If I could find a brand that actually did regular maintenance and wasn't a walled garden (such as Ubiquity), I would replace all of my camera's.

Security comes from networking tricks (VLAN's, etc), which is far from ideal.

3 comments

Well, raspberry pis have a CSI port and is based off a recent debian release. If you want something newer than raspberry pi os then you can run debian or arch with a cron job to update and reboot.

Not pretty, not reliable, but surely more secure. Though the best thing is to air-gap or at the least firewall.

Bosch are the only ones I’ve found that have full chain of custody on all parts of the camera

I wouldn’t discount network tricks, tho. A non-routed vlan for cameras to talk to the nvr and all video access through the nvr only keeps cameras pretty safe. Much easier to secure one nvr than 100 cameras

Hard days that those interested in trying to DIY with an RPi or RPi0 just can't, that there's no parts available.

There's some various other boards we could possibly use. Few are small. Many lack CSI interfaces for attaching cameras. And then, for your outdoor use, ruggedizing is another huge leap.

Surely you could get android phones and a type-c PoE adapter for cheaper?
I like the idea! There's some IP webcam apps. For some simpler needs, there's the Guardian Project's Haven[1].

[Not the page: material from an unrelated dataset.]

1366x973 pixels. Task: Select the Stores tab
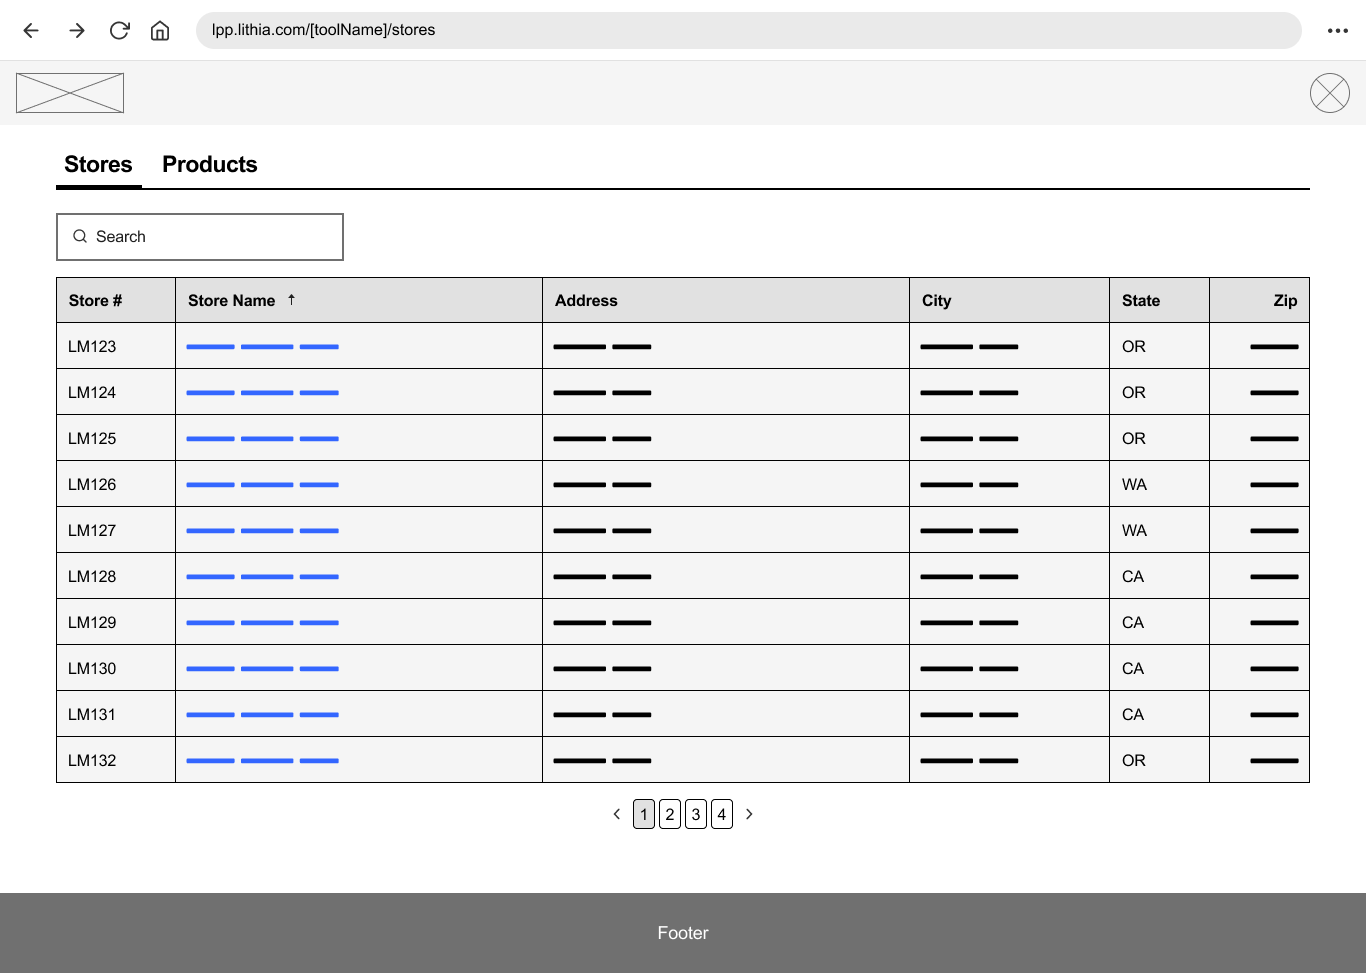98,164
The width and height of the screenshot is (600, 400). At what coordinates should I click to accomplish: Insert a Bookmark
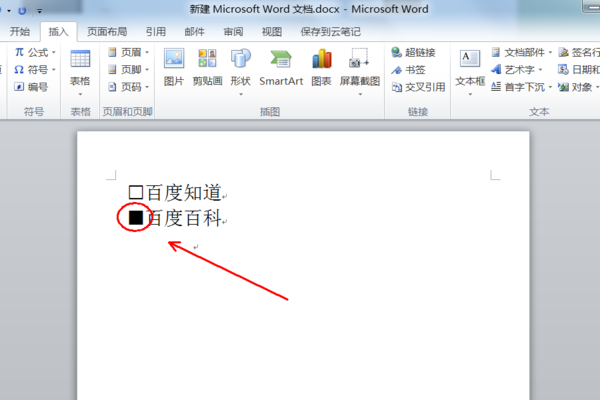pos(408,70)
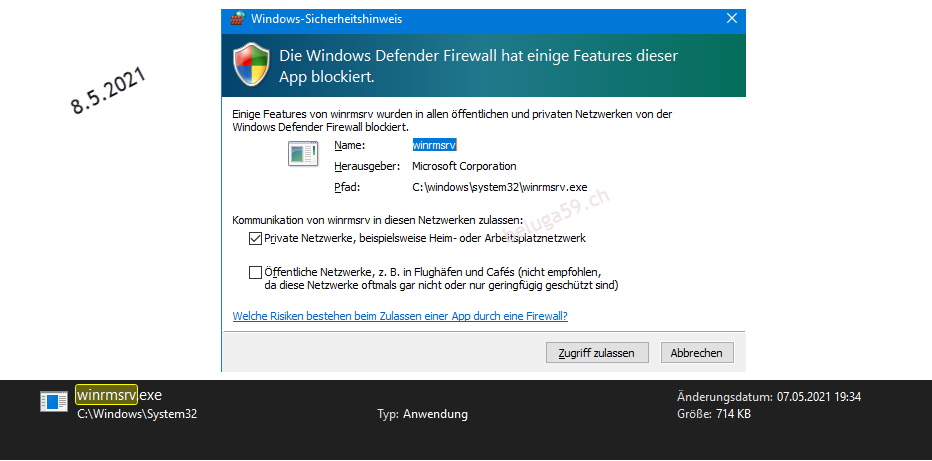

Alas though, you'll still be stuck with a device that only lasts 3 years before it's insecure. I'm in the minority, but personally I'd rather a more open ended & flexible system like Linux, with more small-pieces-loosely-coupled possibilities in front of me, where-as with Android I'm going to have 2 or 3 different apps with pretty fixed/limited capabilities that I'll never be able to improve or adjust.

In some ways, the web is kind of the possible remedy here. If the phone runs a webpage that accesses the camera & webrtc & does the things, that'd kind of be ideal, because it's insta-deployable to any vaguely general-purpose hardware. Developing the webrtc chops though to be able to make use of this well though, that's a totally separate conversation.

[1] https://guardianproject.info/apps/org.havenapp.main/

There are phones that do run things like postmarketOS which aims to maximize as much mainline linux as possible. Some well-supported devices are pretty cheap on the secondary market, and for this use-case, things like broken screen etc do not matter in the least.

You'd still have binary blobs of HAL for some peripherals but that's not different from raspberry pi.

Be careful with using (especially cheap) Android phones for 24/7 use-cases. The vast majority of them don't have power passthrough, meaning they will absolutely wreck the battery if left on a charger. I've had multiple swell up to the point of cracking the screen when I was using them for various IoT things (smart controllers, displays, cameras, trackers...).